Consider a vertex in a tree, call it V. Pick the (or one of the) vertex in the tree that is farthest from V in terms of distance, call it X. Now pick the vertex (or one of the) vertex in the tree that is farthest from X in terms of distance, call it Y. Show that the shortest path from X to Y is the longest, or one of the longest, shortest path in the tree.
I have a few approaches but they all call for many cases. You can try contradiction after you build your tree, or try rooting your tree at V, but neither of these is that pretty... any innovative approaches?
Yes I agree that every path between two vertices is unique.
So we know that path from X to Y is equal to or longer than path from V to X. If the paths share no vertices in common, then that's a contradiction since then our choice of X would have been Y to start with... We also know that if the path from X to Y is part of the longest path on the tree, then Y must be an endpoint of the longest path (if not it leads to the same contradiction)

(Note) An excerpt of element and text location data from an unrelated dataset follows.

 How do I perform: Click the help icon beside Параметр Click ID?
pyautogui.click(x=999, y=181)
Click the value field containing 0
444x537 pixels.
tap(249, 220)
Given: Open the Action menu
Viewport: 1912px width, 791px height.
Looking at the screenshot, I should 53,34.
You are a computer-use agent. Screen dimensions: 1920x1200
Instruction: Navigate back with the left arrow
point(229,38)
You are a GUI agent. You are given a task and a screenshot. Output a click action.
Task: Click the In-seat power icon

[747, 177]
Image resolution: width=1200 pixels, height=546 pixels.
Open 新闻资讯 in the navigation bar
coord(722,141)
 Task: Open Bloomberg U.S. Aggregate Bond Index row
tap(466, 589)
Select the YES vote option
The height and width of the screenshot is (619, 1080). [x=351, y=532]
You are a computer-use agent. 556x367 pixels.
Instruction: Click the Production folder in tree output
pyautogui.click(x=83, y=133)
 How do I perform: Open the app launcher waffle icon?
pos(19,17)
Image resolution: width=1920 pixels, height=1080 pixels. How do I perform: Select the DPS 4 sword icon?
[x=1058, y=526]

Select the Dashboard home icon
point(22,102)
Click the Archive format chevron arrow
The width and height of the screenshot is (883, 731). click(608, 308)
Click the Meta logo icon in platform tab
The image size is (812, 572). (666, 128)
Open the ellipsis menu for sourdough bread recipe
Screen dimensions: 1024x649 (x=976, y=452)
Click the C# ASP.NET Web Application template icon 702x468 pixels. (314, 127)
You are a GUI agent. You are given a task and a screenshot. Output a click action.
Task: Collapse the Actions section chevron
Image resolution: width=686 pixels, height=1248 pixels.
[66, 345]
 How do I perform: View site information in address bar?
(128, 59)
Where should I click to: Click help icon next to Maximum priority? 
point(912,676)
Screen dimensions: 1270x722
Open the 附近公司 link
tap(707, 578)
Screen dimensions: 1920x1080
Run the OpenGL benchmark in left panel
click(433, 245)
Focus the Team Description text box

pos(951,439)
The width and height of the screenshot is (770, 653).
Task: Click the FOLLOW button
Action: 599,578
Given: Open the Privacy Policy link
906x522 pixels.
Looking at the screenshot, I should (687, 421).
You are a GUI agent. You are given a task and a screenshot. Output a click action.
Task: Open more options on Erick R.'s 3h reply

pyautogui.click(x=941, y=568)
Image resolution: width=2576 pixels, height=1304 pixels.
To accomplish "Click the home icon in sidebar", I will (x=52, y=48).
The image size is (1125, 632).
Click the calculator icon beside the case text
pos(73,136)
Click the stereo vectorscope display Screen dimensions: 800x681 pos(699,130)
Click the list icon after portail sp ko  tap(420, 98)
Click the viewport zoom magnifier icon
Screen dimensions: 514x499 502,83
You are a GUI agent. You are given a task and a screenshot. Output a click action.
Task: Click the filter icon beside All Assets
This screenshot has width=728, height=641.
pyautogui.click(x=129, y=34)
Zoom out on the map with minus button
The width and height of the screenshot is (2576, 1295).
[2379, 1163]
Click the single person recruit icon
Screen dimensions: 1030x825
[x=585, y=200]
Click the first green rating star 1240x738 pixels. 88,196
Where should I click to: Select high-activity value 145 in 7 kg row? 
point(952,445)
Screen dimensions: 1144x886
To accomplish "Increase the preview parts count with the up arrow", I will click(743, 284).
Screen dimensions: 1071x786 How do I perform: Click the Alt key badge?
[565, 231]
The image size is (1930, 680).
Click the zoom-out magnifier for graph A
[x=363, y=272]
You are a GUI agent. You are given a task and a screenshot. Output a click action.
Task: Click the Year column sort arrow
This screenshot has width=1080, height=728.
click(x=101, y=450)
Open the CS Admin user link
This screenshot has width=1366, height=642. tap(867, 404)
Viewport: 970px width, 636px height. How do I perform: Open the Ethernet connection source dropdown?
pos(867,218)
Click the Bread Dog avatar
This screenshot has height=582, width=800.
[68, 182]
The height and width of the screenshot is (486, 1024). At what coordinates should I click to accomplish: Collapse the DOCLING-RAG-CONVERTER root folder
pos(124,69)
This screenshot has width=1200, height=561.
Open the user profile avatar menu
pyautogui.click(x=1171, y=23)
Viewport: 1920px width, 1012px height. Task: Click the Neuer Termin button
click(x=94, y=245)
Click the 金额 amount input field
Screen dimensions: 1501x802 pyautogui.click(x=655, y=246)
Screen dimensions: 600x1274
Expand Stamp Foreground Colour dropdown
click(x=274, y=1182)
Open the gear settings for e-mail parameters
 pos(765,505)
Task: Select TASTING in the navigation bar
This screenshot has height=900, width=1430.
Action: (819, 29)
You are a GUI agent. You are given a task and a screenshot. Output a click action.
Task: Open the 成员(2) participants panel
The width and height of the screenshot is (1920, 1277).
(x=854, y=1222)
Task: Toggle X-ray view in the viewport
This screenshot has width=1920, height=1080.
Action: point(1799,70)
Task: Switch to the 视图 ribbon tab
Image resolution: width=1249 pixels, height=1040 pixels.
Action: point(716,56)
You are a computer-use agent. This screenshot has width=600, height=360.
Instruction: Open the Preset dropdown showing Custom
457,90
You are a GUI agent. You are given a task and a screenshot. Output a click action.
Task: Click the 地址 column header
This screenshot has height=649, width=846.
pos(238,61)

But I am stuck here. The paths (V to X and X to Z) have some node in common (other than X) at least is all I know, but I can't make any more leaps from here.
Yes, but the question is asking to prove that the path length between X and Y is equal to the diameter of the tree. I understand that there is a unique path between X and Y, in that there is only one path to take to get from X to Y. But that doesn't necessarily mean that the length of this path is the diameter of the tree.
So if X is the farthest node from some random node V, and Y is the farthest node from X, we are asked to prove that the path from X to Y is longer than or as long as any path between any two vertices in the tree. I don't see how simply observing that every path between vertices is unique helps prove that X --> Y gives the maximal path length.
Using your notation, If the tree has more that one vertex then V not equal X.
It is possible that V=Y. In which case one can argue that the path from X-V is the longest in the tree.
Now if V is not Y then X-V-Y. In which case one can argue that the path from X-Y is the longest in the tree.